-- begin The records --

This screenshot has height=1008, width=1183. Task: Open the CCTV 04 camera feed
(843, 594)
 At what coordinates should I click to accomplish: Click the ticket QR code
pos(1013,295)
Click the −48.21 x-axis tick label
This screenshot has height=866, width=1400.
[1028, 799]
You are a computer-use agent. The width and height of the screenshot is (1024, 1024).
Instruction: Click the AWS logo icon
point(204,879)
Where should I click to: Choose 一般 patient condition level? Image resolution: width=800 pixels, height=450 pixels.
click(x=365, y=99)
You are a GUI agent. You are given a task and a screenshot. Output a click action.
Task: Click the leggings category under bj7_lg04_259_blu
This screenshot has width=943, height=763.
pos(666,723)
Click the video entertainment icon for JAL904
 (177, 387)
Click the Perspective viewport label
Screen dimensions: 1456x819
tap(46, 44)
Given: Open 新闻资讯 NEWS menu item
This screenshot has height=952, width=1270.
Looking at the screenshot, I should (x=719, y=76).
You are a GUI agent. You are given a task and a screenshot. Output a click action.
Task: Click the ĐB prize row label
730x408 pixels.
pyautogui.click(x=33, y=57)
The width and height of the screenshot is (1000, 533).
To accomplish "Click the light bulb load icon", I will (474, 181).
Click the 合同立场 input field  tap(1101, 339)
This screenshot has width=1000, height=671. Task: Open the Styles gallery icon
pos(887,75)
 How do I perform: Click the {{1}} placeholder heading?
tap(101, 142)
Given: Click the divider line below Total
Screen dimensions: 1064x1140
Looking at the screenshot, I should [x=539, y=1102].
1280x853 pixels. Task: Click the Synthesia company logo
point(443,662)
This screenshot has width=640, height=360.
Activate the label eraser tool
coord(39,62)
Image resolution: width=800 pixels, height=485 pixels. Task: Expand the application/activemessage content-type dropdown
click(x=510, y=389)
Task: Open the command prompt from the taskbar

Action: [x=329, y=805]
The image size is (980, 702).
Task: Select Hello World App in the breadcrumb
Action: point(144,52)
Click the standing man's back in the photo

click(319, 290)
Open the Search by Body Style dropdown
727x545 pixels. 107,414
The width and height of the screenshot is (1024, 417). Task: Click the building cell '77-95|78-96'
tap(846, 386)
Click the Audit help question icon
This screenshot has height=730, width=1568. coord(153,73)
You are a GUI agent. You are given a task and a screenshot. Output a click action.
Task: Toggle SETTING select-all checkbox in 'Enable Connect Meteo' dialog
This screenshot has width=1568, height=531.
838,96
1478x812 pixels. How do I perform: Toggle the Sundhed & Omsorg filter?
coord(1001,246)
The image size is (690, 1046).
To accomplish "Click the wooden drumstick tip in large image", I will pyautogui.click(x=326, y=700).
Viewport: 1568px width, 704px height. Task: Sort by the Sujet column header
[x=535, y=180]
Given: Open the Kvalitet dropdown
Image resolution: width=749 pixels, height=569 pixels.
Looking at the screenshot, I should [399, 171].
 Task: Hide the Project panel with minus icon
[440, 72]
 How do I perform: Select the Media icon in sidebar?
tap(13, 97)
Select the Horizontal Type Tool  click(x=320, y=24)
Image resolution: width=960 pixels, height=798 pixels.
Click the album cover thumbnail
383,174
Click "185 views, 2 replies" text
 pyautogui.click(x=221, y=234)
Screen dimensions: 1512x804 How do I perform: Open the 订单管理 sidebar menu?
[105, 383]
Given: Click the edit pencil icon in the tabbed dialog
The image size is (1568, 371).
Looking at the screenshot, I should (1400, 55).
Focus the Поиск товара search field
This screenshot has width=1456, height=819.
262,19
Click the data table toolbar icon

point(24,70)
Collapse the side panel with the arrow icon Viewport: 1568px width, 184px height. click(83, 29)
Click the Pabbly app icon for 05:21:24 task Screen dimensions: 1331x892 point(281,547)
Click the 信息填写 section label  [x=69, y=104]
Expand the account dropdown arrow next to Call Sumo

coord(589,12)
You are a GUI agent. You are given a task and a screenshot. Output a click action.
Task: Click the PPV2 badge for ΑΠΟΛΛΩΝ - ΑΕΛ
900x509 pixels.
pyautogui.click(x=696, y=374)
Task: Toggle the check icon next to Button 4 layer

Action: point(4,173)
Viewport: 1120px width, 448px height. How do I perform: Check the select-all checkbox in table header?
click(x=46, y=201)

-- end The records --

__Directions for this task__
Convert the lines from the one containing "Image resolution: width=800 pixels, height=485" up to and including the one containing "Action: point(144,52)" into a Markdown table with the columns Row and Line, omitting blank lines.

__In response__
| Row | Line |
|---|---|
| 1 | Image resolution: width=800 pixels, height=485 pixels. Task: Expand the application/activemessage content-type dropdown |
| 2 | click(x=510, y=389) |
| 3 | Task: Open the command prompt from the taskbar |
| 4 | Action: [x=329, y=805] |
| 5 | The image size is (980, 702). |
| 6 | Task: Select Hello World App in the breadcrumb |
| 7 | Action: point(144,52) |